A WILD WILD PLACE - RUAHA NATIONAL PARK

There are not many places left in Africa that I consider to be wild and relatively unexplored. Ruaha National Park is one of these. Approximately two hours flying time in a light aircraft heading due west from Dar es Salaam (also accessible by road for the more adventurous), will bring you to this beautiful reserve which is home to no more than a handful of lodges and camps offering varying standards and styles of accommodation to the visitor.
Photo A Wild Wild Place - Ruaha National Park0 Photo A Wild Wild Place - Ruaha National Park1 
The park is dissected by two rivers, the Mwagusi and the Ruaha and at the end of the dry season (September/October) both of these rivers have pretty much dried up. I visited in October which is hot (in the 30s generally) but as Ruaha is reasonably high, there is no humidity so this heat is tolerable. The game viewing at this time of year is excellent as the animals come down to the river bed to dig for water. There are plenty of elephant in relatively large herds (an increasingly diminishing sight these days) and an hour or so spent sitting on the river bank watching these magnificent pachyderms going about their daily business is one of the better ways of passing the time of day. In less than twenty four hours I also spotted cheetah, a huge variety of plains game, lion, leopard, porcupine and warthog to name but a few. We took a walk one day in order to view the smaller things that are missed on a game drive and this was one of the rare occasions where I saw more game on foot than I have done in a vehicle.    

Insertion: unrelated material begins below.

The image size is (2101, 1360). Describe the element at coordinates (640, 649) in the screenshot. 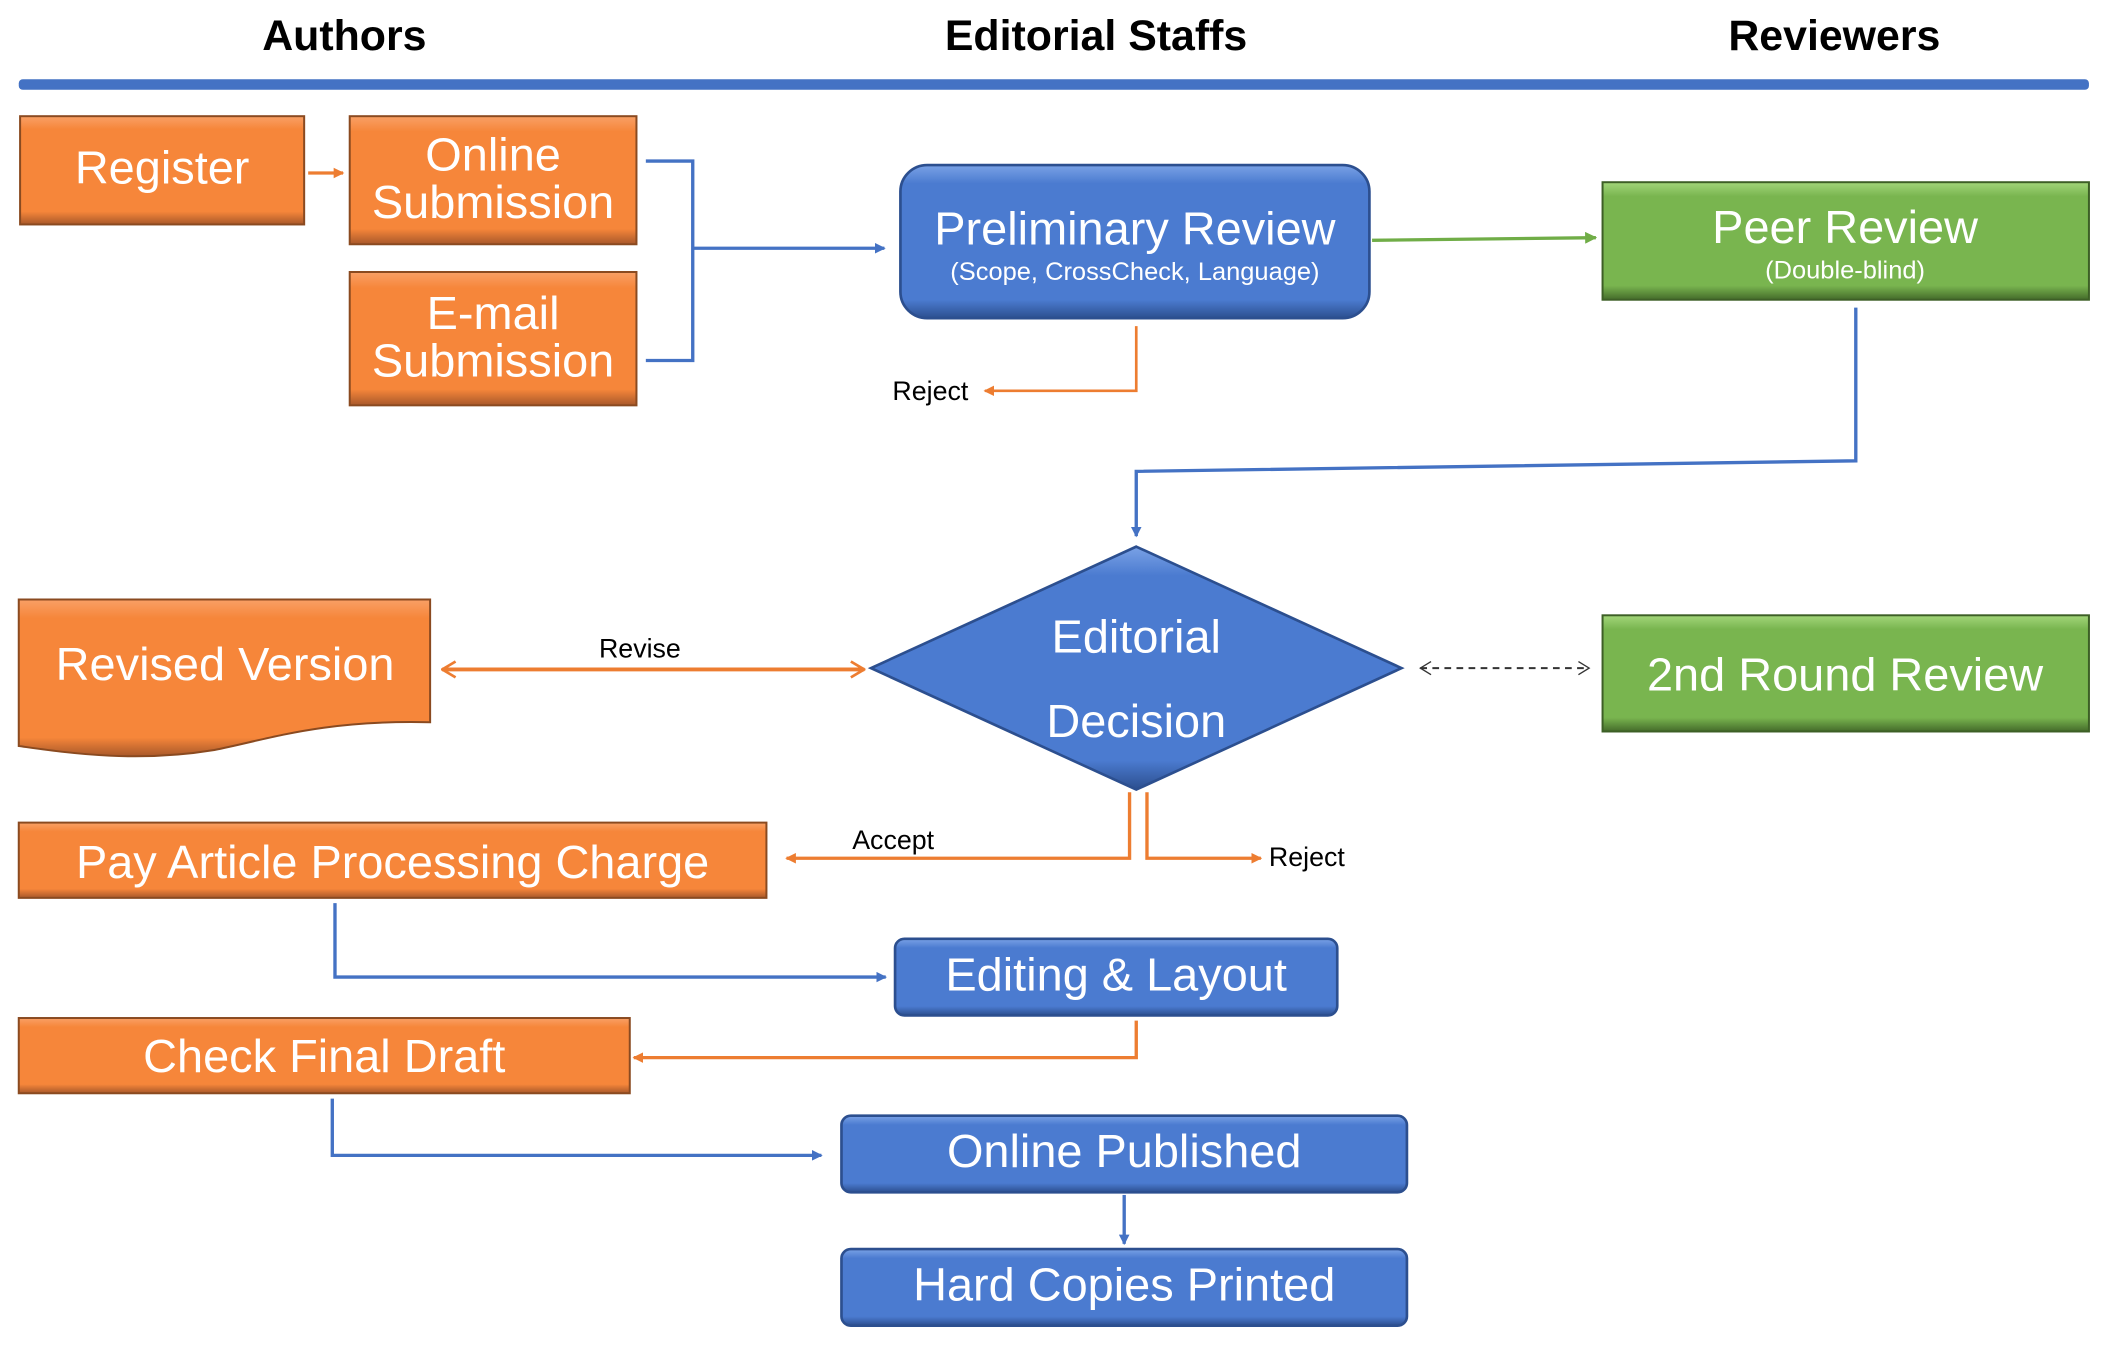

I see `label-revise: Revise` at that location.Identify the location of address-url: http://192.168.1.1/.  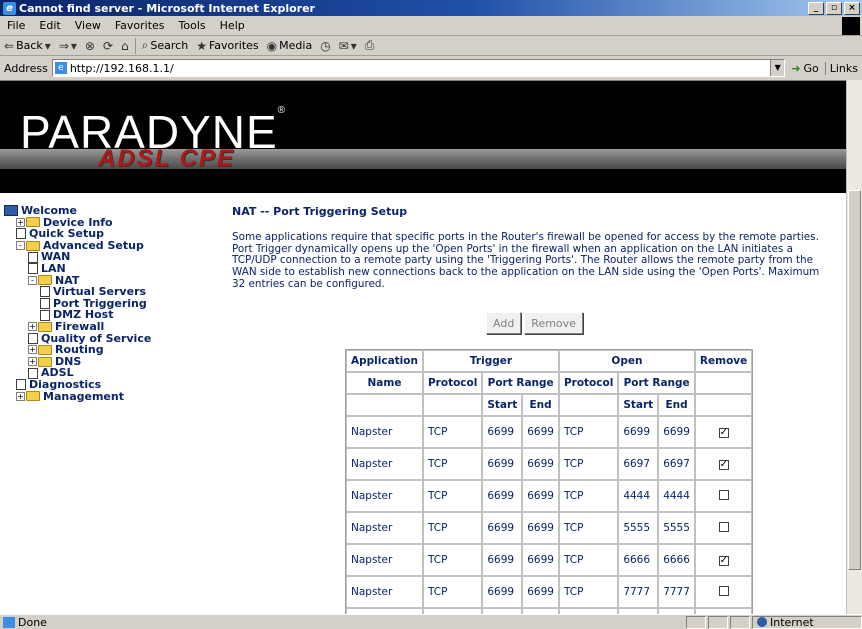
(418, 68).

The landscape is broken by plenty of baobab trees and Real Palms and it is these two tree types, together with the two rivers that make the Ruaha the spectacular looking park that it is. The trees provide shade to the herds in the heat of the day (it is quite incredible how a herd of fifteen elephant can all somehow find shade under one tree!) and the size of some of the baobabs that have stood for several thousands of years leave one feeling quite humbled.  Small wonder that the internationally acclaimed sculptor Rob Glenn and his wife have made this park their home..

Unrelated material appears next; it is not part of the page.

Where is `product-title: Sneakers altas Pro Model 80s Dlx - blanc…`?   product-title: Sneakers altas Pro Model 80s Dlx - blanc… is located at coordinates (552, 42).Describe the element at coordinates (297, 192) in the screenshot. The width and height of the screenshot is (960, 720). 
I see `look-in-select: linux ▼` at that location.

Ruaha is home to over five hundred species of birds and even the uninitiated will easily be able to spot up to a hundred species without even really looking, as many are to be found around the camps. Mwagusi Camp has one of the nicest settings in the park, on the banks of the seasonal Mwagusi Sand River. This is one of the few owner run camps in Africa and Chris Fox has built and kept it as a true bush camp. This camp is not for those who like air conditioning and satellite TV (no more is this park for that matter!) but is rather for those who appreciate the finer things that the bush has to offer. Meals are served in interesting locations (dinner in the river bed - even when the river is flowing I'm told…) and the resident elephant makes a journey to or from ones room at times interesting…..

In addition to Mwagusi, accommodation in and around the park includes luxury camps such as Jongomero and Kwihala, larger lodges such as Ruaha River Lodge as well as more simple accommodation for the more budget minded traveller. Whatever your style, if you have a list of places to visit before you die, I would strongly recommend that you add Ruaha to it!